-Aku tidak mempunyai kekuatan untuk jauh dari mu,-
Resah.
Itulah yang sedari tadi Hansel rasakan bersama Juna. Sudah hampir 5 hari lamanya, Mika belum kunjung sadar dari komanya. Dan selama itu juga Hansel datang ke sekolah hanya sekedar isi absen, sarapan di kantin, kemudian kembali ke rumah sakit yang jaraknya cukup jauh.
Memakan waktu sekitar 1 jam lebih.
Dokter Cantika belum menyerah dalam upayanya agar Mika segera sadar meskipun peluang perempuan itu hanya 20%. Sedangkan dokter-dokter yang lain, sudah mengibarkan bendera putih.

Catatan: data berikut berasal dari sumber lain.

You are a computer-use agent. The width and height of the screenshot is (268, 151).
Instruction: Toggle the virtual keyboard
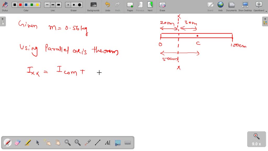(128, 143)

Bagi mereka, ini adalah saat yang tepat untuk belajar mengikhlaskan sesuatu.
Dari luar ruangan, terlihat dengan jelas ada Alina, Nelva, Gino, Baim, Fabin, Kayla, dan Bianca yang duduk secara sejajar. Mereka ber-7 masih mengenakan seragam sekolah, ya karena sepulang dari sekolah, mereka langsung ke rumah sakit.
Sedangkan Hansel, Juna dan Dokter Cantika berada di dalam ruangan tempat dimana Mika dirawat.
Semakin hari, denyut jantung Mika semakin menurun, dan segala kekhawatiran sekaligus ketakutan mulai mengiang-ngiang di kepala Juna. Laki-laki itu rela meninggalkan rapat-rapat penting bersama klien dari luar negeri, demi menemani adik bungsunya yang tercinta.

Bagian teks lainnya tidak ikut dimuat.